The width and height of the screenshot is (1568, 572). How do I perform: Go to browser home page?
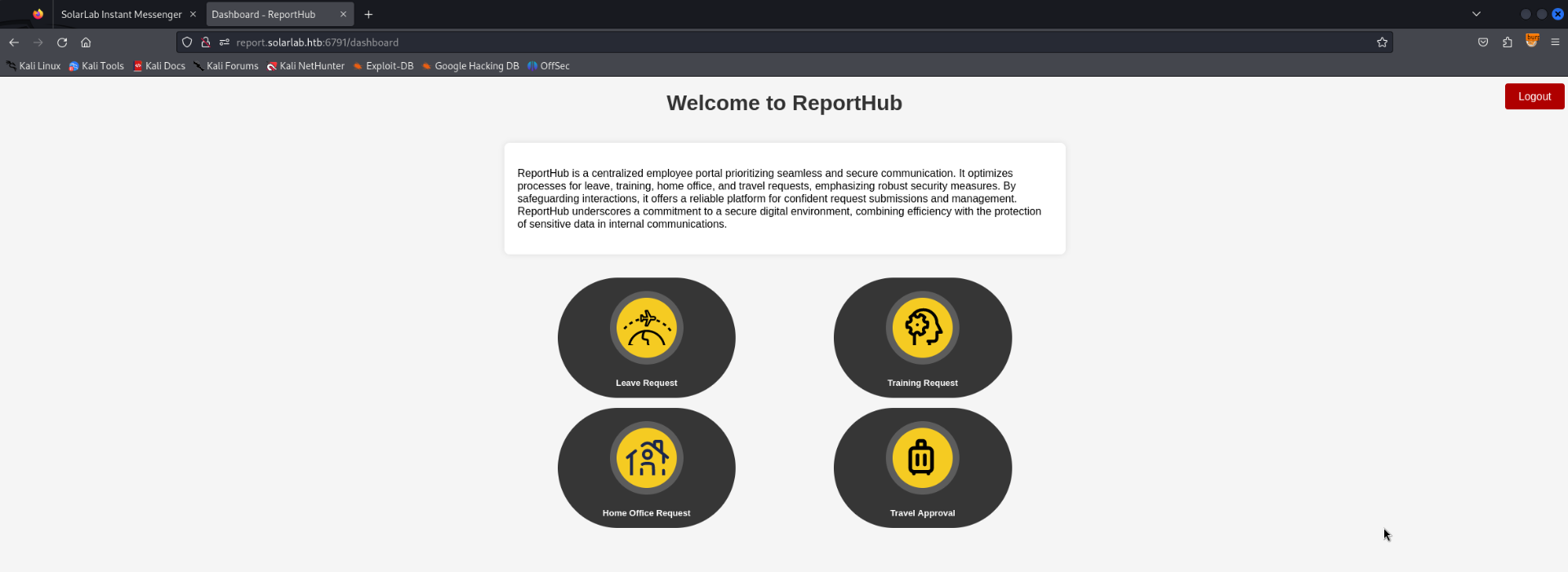tap(86, 42)
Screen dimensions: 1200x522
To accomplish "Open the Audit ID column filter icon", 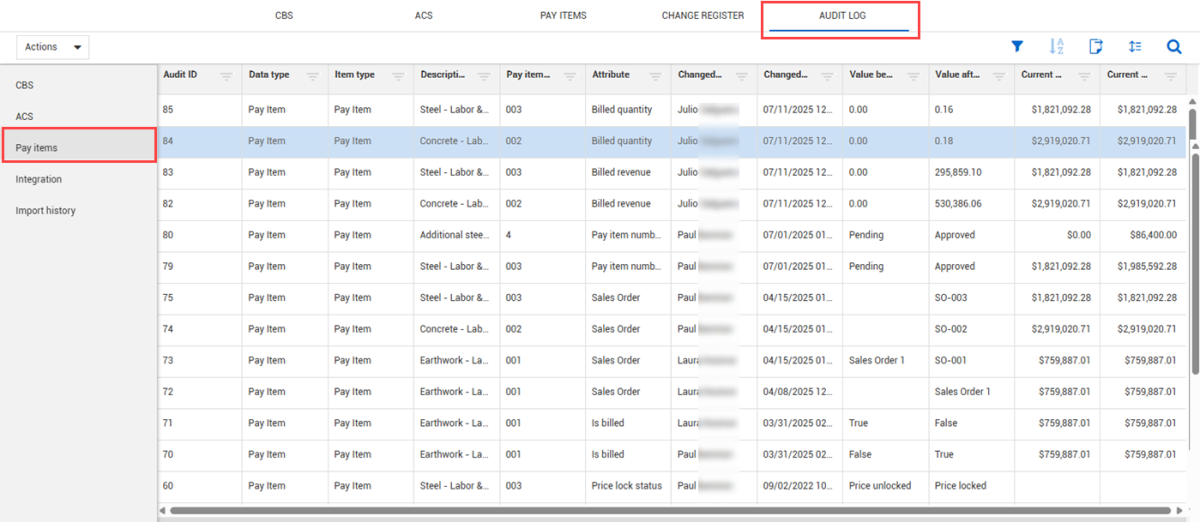I will [226, 76].
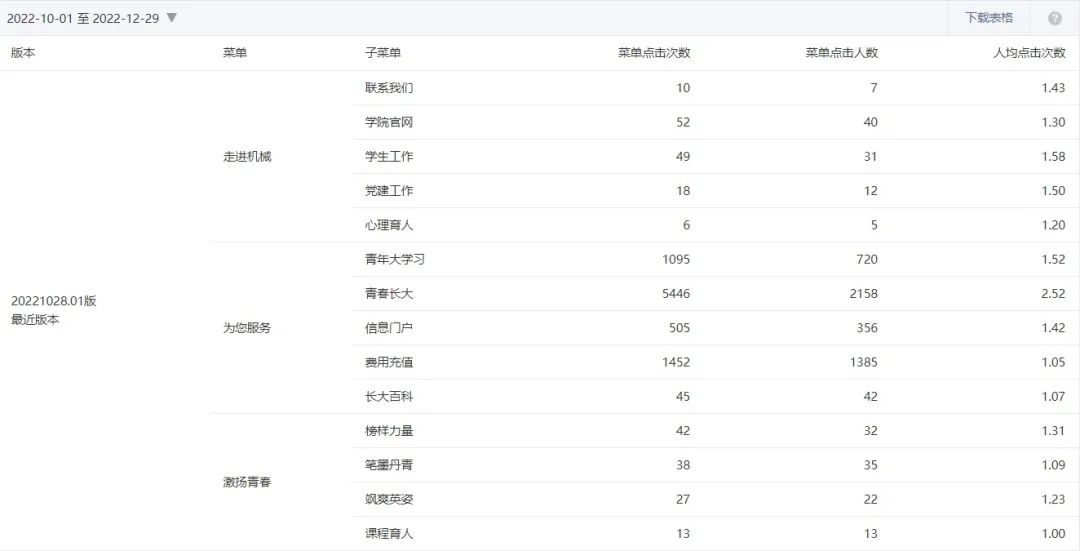Click the 青春长大 submenu row
The height and width of the screenshot is (551, 1080).
pyautogui.click(x=389, y=294)
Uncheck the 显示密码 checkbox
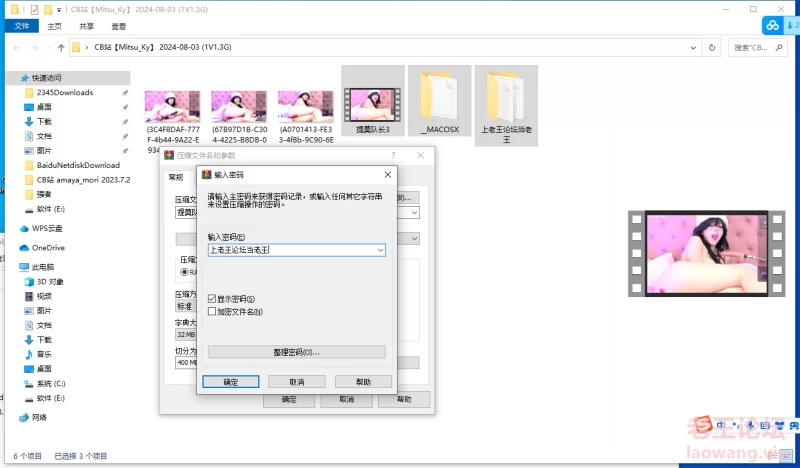The width and height of the screenshot is (800, 468). pos(211,299)
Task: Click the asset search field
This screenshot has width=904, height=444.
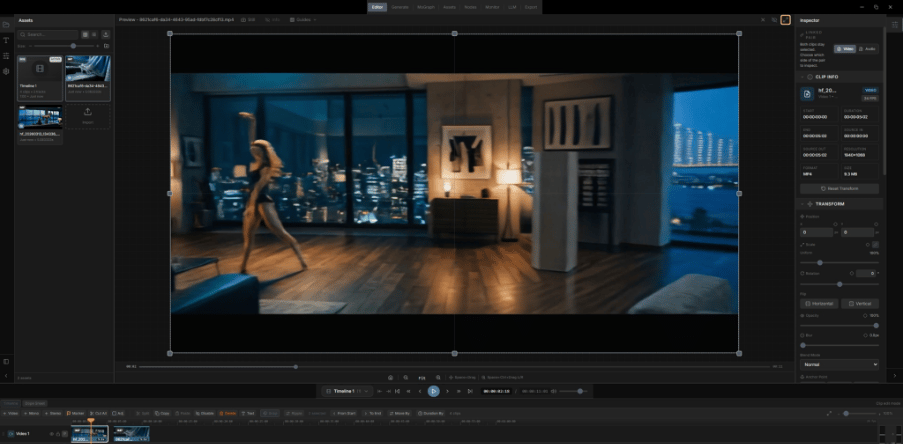Action: [x=50, y=34]
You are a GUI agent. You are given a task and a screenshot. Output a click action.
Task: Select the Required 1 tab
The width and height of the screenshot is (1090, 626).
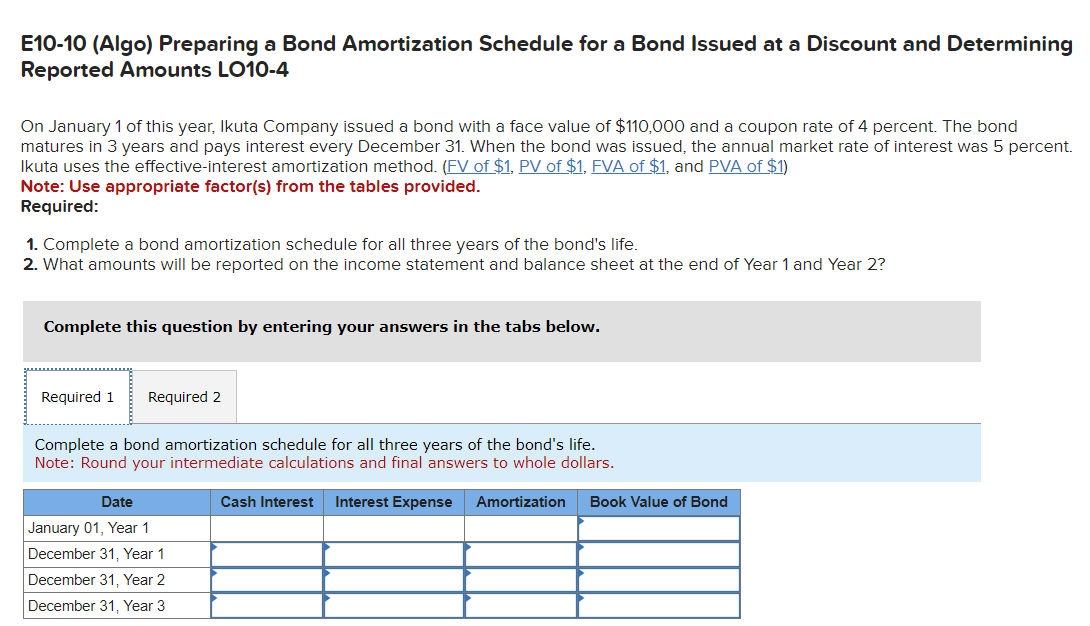pos(77,396)
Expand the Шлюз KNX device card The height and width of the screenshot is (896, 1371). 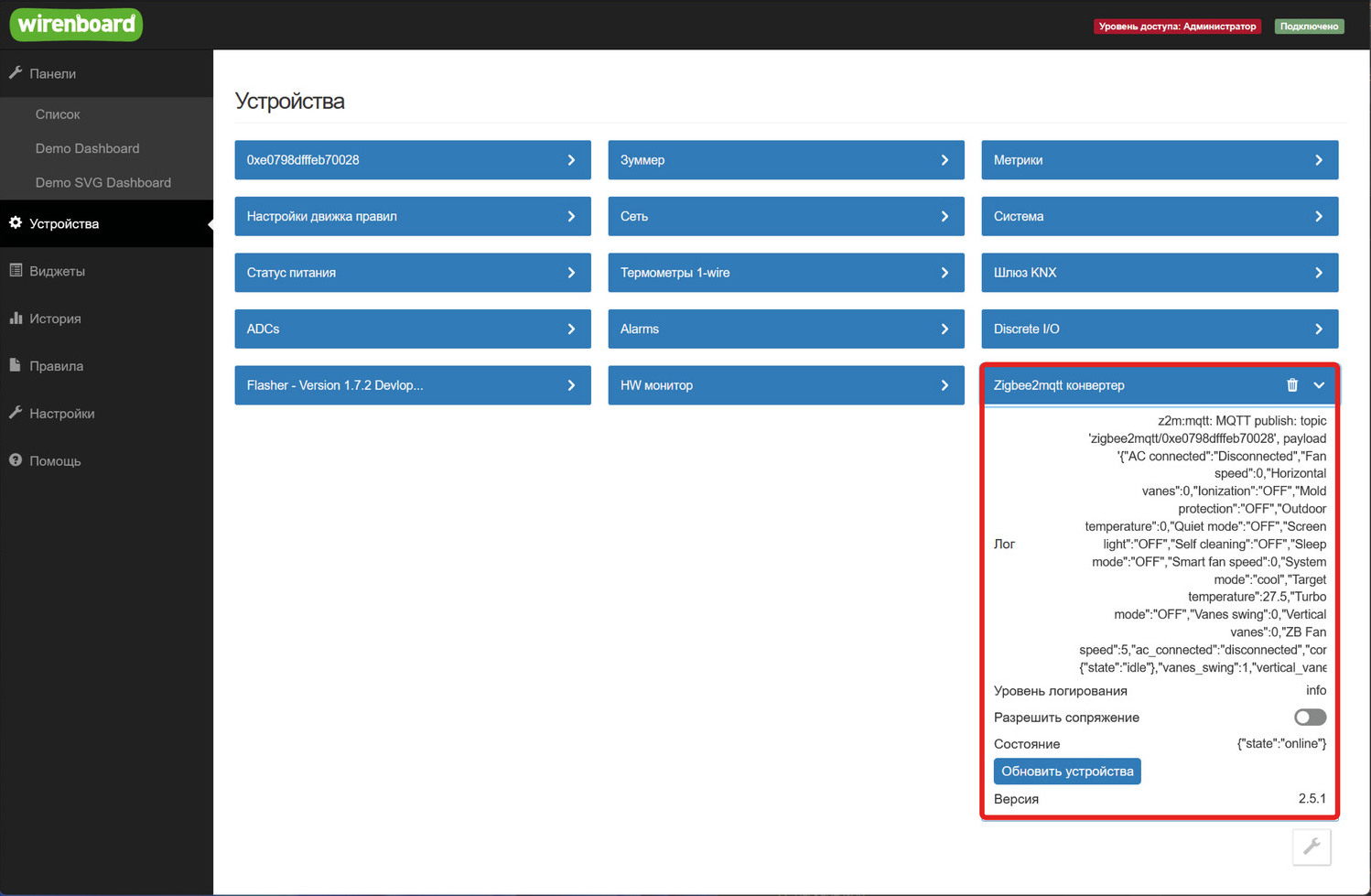click(x=1159, y=273)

### Exercise directions
Any pictures are to be skipped, and the lines from the beginning of the entries through the line with "Screen dimensions: 1200x522" copied exactly.

### Answer below
The width and height of the screenshot is (1568, 572). How do I perform: Go to browser home page?
tap(86, 42)
Screen dimensions: 1200x522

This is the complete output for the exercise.